By Lisa Seachrist
Washington Editor
BETHESDA, Md. - In the wake of the death of a teen-ager enrolled in a gene therapy protocol, the National Institutes of Health's Recombinant Advisory Committee (RAC) began a three-day examination of the incident with an exhaustive review of the science.
The panel listened to gene therapy researchers describe the promises and pitfalls of using an adenovirus vector to deliver therapeutic genes. In addition, the researchers described the common adverse events associated with adenovirus vectors.
"The main purpose of this meeting is to learn and gather information so we can gain insight into what happened and in turn do better clinical trials," said Claudia Mickelson, biosafety officer in the department of environmental medical service at the Massachusetts Institute of Technology in Boston.
The death of 18-year-old Jesse Gelsinger has focused the committee on the safety of adenoviral vectors. Gelsinger, a Tucson, Ariz., native, enrolled in a gene therapy study at the University of Pennsylvania aimed at treating partial ornithine transcarbamylase deficiency, an inherited metabolic disorder that inhibits the breakdown of ammonia byproducts.
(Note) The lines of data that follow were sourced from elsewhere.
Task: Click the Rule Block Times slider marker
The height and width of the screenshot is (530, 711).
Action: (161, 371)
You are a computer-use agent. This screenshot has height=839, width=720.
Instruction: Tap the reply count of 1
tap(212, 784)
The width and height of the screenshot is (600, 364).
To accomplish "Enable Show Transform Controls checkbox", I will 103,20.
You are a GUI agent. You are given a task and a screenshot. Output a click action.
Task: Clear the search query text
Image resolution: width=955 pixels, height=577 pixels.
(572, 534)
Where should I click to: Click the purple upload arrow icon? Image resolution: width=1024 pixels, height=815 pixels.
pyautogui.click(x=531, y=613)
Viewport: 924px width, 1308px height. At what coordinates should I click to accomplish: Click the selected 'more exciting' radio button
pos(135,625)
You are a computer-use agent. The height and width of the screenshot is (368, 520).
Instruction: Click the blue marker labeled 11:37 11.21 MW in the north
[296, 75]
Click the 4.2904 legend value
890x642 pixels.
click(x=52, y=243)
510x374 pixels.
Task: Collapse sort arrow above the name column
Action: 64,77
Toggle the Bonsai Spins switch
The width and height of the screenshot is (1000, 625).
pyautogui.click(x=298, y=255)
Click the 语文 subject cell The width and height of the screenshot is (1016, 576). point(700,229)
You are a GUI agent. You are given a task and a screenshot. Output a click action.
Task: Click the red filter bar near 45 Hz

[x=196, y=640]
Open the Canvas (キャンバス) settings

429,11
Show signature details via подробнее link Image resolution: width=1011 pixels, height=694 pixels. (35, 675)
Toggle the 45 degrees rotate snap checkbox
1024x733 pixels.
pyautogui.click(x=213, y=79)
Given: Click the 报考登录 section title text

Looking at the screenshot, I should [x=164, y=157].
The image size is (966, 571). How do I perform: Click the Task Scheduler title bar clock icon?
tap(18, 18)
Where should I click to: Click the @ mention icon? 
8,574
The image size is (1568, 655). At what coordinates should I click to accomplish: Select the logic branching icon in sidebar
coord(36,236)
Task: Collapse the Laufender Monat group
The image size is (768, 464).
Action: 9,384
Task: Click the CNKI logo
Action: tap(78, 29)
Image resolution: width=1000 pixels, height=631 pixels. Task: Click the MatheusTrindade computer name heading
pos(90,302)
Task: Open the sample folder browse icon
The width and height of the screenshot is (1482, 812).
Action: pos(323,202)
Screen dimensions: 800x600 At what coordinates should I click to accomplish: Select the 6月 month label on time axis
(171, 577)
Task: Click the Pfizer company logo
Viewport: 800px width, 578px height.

Following an infusion of replication-incompetent adenovirus carrying the gene to correct the disorder, Gelsinger became ill, and died in September. The fact that the genetically modified virus was infused directly into Gelsinger's liver when adenovirus is known to cause serious hepatitis in patients with compromised immune systems raised questions about whether such a procedure is safe.
"For the first time in gene therapy, a patient's life has been lost not as a direct result of the disease being treated but likely as a direct result of his participation in a gene therapy clinical trial," said Amy Patterson, director of biotechnology activities at NIH. "The challenge now is to apply our knowledge and reason in order to understand the risks involved in this type of gene therapy as well as understand this young man's death."
The RAC will take up the specifics of the Penn study today, with presentations from both the FDA and Penn researchers. On Friday, the committee will turn its attention to proposed rules concerning the reporting of adverse events.
"I think there are two points that need to be made about the [Penn study]," said gene therapy pioneer W. French Anderson, now at the University of Southern California. "The first is that medical research is risky. The second is that Jesse Gelsinger is a hero - he gave his life for something he believed in."